Restate the following data in its entirety, word for word and without images.

**Collected data**
┏━━

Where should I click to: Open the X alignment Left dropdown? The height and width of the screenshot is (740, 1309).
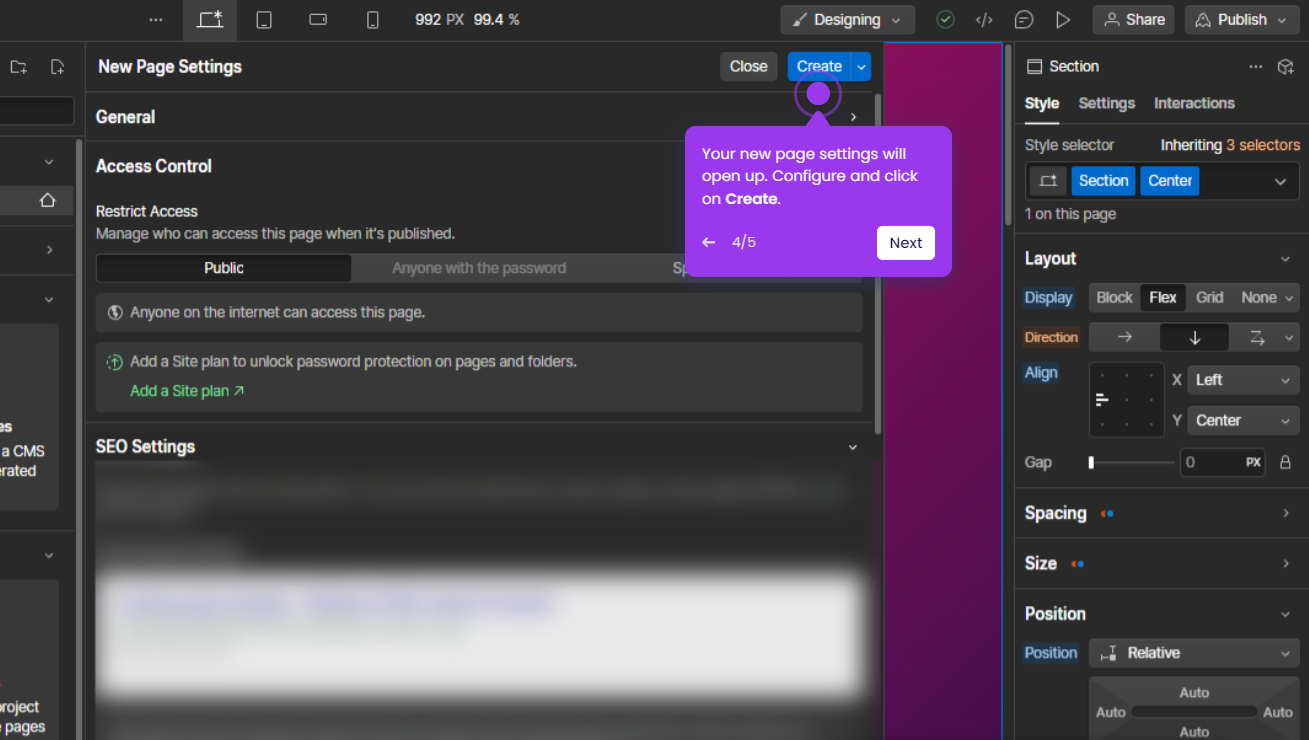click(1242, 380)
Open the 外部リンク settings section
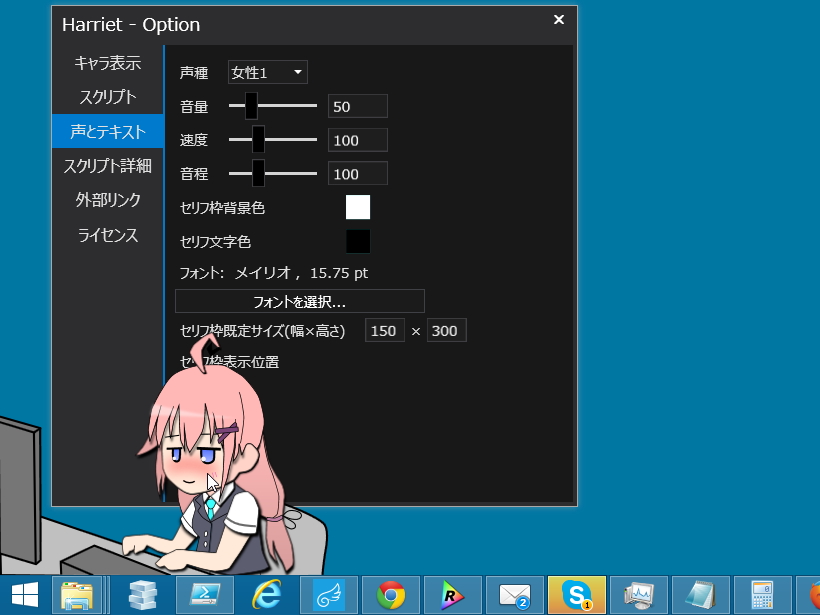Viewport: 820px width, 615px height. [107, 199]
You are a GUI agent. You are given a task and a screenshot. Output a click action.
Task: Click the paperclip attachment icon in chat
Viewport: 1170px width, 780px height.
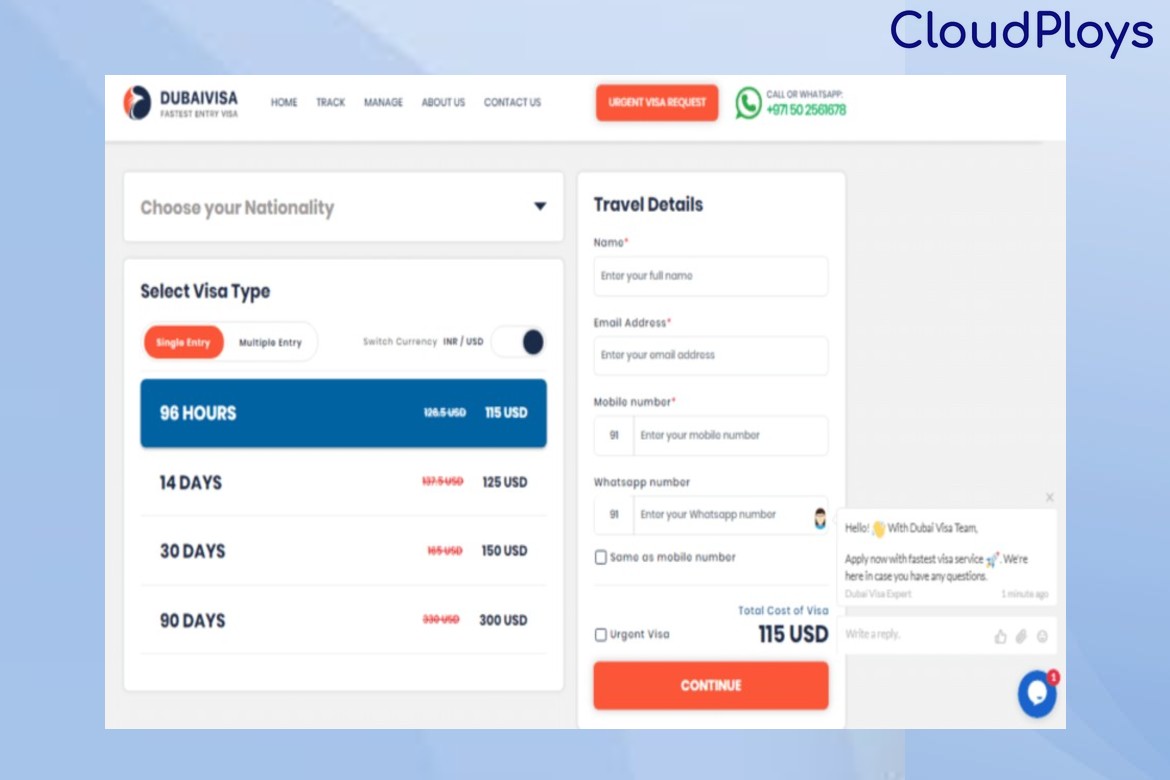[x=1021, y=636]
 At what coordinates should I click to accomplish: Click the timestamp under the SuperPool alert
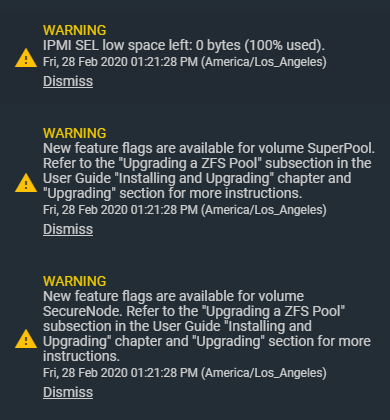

┗━━

**WRITTEN SOLUTION**
Where should I click to: Open the X alignment Left dropdown? The height and width of the screenshot is (740, 1309).
click(1242, 380)
Open the 外部リンク settings section
Viewport: 820px width, 615px height. [107, 199]
You are a GUI agent. You are given a task and a screenshot. Output a click action.
Task: Click the paperclip attachment icon in chat
Viewport: 1170px width, 780px height.
[x=1021, y=636]
 At what coordinates should I click to accomplish: Click the timestamp under the SuperPool alert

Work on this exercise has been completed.